Der mögliche Weg des Universums vom falschen ins echte Vakuum
Redaktion
/ idw / Pressemitteilung des Institute of Science and Technology Austria astronews.com
5. Februar 2025
Ist unser Universum in einem sogenannten falschen Vakuum
gefangen bis ein kosmischer Übergang zu einem stabileren echten Vakuum erfolgt?
Um diese Frage zu beantworten, wurde der Prozess nun mithilfe eines
Quantencomputers modelliert. Die Ergebnisse könnten Aufschluss über
die Entstehung des Universums und sein Schicksal in einigen Milliarden Jahren
geben.

Die Quantenglühanlage hat den grundlegenden
Prozess des Vakuumzerfalls simuliert und damit
die Möglichkeit eröffnet, um die Wechselwirkungen
zwischen echten Vakuumblasen zu verstehen.
Bild: Zlatko
Papic (Bild erstellt mit Povray) [Großansicht] |
Sidney Coleman, der Pionier der Quantenfeldtheorie, schlug vor fast 50 Jahren
vor, dass unser Universum möglicherweise nicht seinen stabilsten Zustand
erreicht hat, sondern in einem sogenannten falschen Vakuum gefangen ist.
Demzufolge könnte das Universum, wie wir es kennen, kurz vor dem Übergang in
einen noch stabileren, echten Vakuumzustand stehen. Ein sanfter Übergang wird
das allerdings sicher nicht sein. Vielmehr könnte es zu einer katastrophalen
Veränderung der Struktur des Universums kommen.
"Wir sprechen von einem Prozess, durch den das Universum seine Struktur
vollständig verändern würde. Die fundamentalen Konstanten könnten sich
augenblicklich ändern, und die Welt, wie wir sie kennen, würde wie ein
Kartenhaus einstürzen", erklärt Zlatko Papić, Professor an der Universität von
Leeds in Großbritannien. Den Zeitrahmen vorherzusagen, bleibt jedoch eine
Herausforderung. Wahrscheinlich erstreckt er sich über Millionen oder sogar
Milliarden von Jahren. "Was wir wirklich brauchen, sind kontrollierte
Experimente, um diesen Prozess zu beobachten und seine Zeitskalen zu bestimmen."
Nun konnte eine internationale Zusammenarbeit, an der Papić, Jaka Vodeb vom
Forschungszentrum Jülich und Jean-Yves Desaules, Postdoc in der Gruppe von
Maksym Serbyn am Institute of Science and Technology Austria in
Klosterneuburg in Österreich, beteiligt waren, diesen Prozess, des sogenannten
Vakuumzerfalls modellieren. Durch die Neudefinition unseres Verständnisses der
Quantendynamik könnte diese Arbeit dazu beitragen, die Quanteninformatik
voranzubringen und somit ihr Potenzial, einige der schwierigsten Probleme im
Zusammenhang mit der grundlegenden Physik des Universums zu lösen.

Datenauszug:
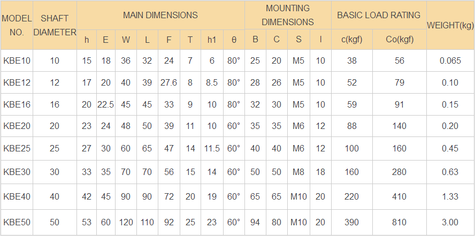
Task: Click the 3.00 weight value for KBE50
Action: [x=450, y=222]
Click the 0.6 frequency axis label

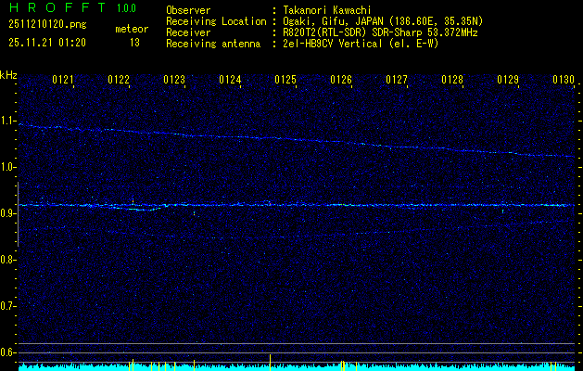click(8, 352)
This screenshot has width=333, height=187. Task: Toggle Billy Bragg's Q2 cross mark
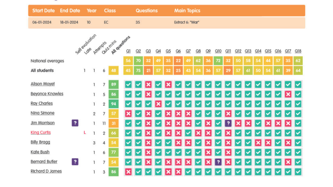pos(138,142)
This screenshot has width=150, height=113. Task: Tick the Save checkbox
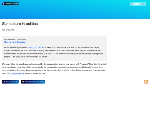pos(141,4)
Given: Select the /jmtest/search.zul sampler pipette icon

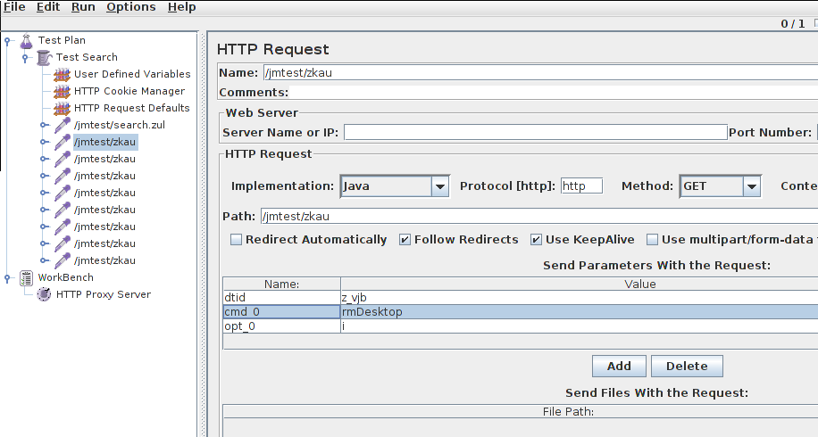Looking at the screenshot, I should point(63,125).
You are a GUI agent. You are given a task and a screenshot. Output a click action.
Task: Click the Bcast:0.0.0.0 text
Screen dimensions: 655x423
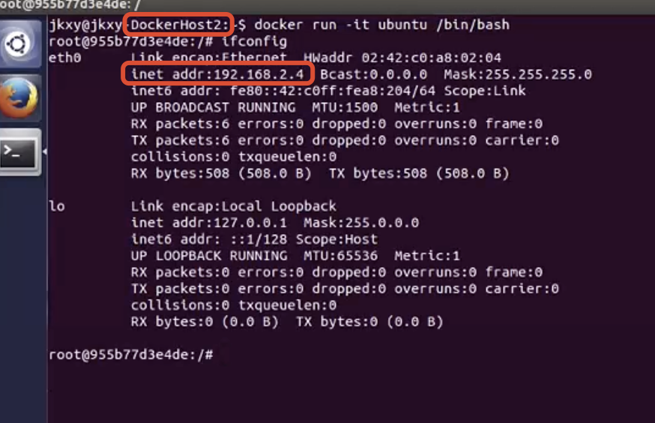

Ziel der Übung: Können Sie aus dem Text über das falsche Vakuum die Passage zwischen „Der mögliche Weg“ und „echten Vakuum erfolgt?“, beide einschließlich, wortgetreu abschreiben? Die Datensätze sind eigenständiges Material und gehören nicht zum Text über das falsche Vakuum.

Richtige Ausgabe:
Der mögliche Weg des Universums vom falschen ins echte Vakuum
Redaktion
/ idw / Pressemitteilung des Institute of Science and Technology Austria astronews.com
5. Februar 2025
Ist unser Universum in einem sogenannten falschen Vakuum
gefangen bis ein kosmischer Übergang zu einem stabileren echten Vakuum erfolgt?